Assessment of the role of cardiac surgery as a prognostic factor is very complicated. Patients may not be operated on because they are critically ill while some patients undergo cardiac surgery only because they have large vegetations. In the present study, mortality was somewhat higher for the surgically treated patients than for the patients treated conservatively. This finding is evidently due to a more severe disease with valve destructions in the patients who underwent surgery. The severity of the disease in these surgically treated patients is illustrated e.g. by their having a higher frequency of complications of endocarditis. The association between the requirement for surgery and heart failure was highly significant and, in addition, peripheral emboli were more common in patients who needed surgical treatment, although the association was significant only at the time point of 3 months.
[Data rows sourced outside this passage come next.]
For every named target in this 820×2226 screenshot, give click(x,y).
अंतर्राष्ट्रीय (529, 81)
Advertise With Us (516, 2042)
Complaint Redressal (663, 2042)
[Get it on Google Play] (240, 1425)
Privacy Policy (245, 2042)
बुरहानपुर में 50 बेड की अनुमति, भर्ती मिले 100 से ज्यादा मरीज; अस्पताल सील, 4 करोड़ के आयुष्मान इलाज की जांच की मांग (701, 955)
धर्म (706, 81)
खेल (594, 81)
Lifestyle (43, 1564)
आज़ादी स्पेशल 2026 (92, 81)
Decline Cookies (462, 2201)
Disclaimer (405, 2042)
Also, these patients had a somewhat higher frequency of neurological complications than those treated conservatively. It is of note that all of these complications were shown to significantly predict mortality in our patients.
Although infective endocarditis is an uncommon disease, the long study period of 25 years made it possible for us to include a considerable number of patients with endocarditis. It is of concern, however, that during such a long period of time, there may have been changes in several aspects of diagnostic and therapeutic management of endocarditis. This is evidently one limitation of the present study.